Dataset content:
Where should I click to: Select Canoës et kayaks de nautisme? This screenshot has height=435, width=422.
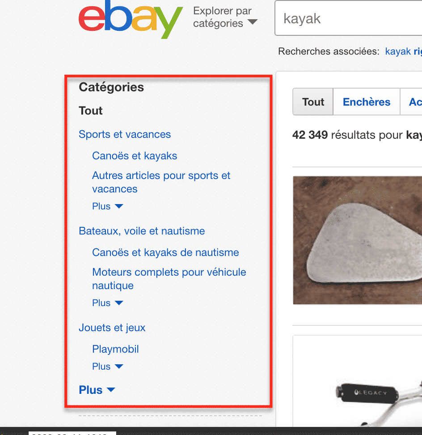pyautogui.click(x=165, y=252)
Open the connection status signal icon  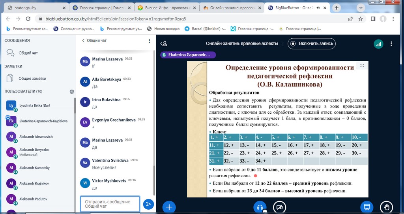pyautogui.click(x=378, y=44)
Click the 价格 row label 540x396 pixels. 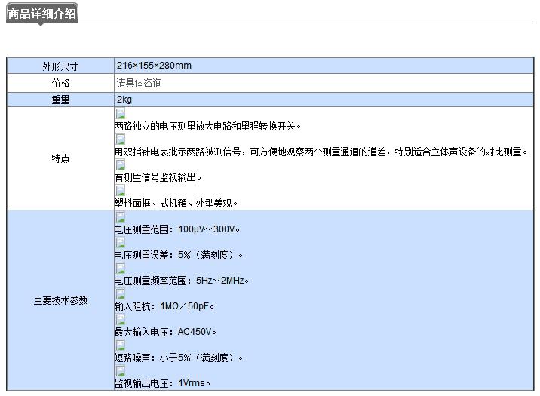[x=60, y=83]
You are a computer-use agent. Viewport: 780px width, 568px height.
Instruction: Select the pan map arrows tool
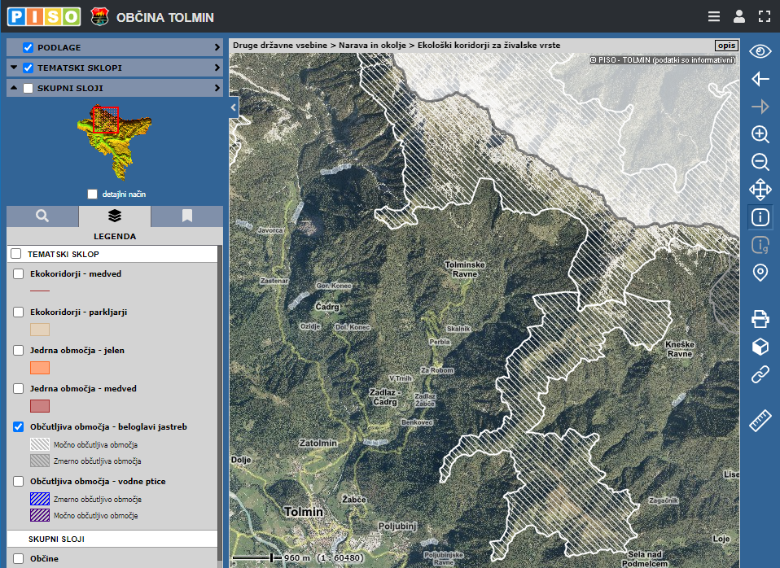(760, 190)
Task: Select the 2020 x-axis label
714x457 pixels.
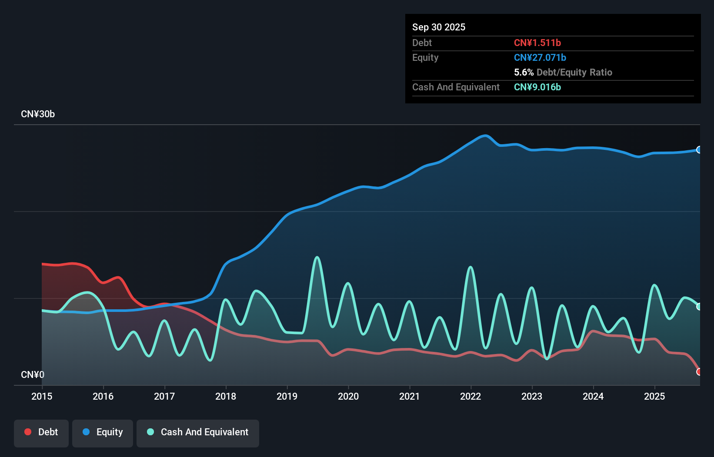Action: [348, 396]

Task to carry out: Exactly the lines from the one with "Instruction: Select the pan map arrows tool" through the end of the listing above are to be repeated, with no pictures.

The answer:
Instruction: Select the pan map arrows tool
(760, 190)
Task: Select the 2020 x-axis label
714x457 pixels.
Action: [348, 396]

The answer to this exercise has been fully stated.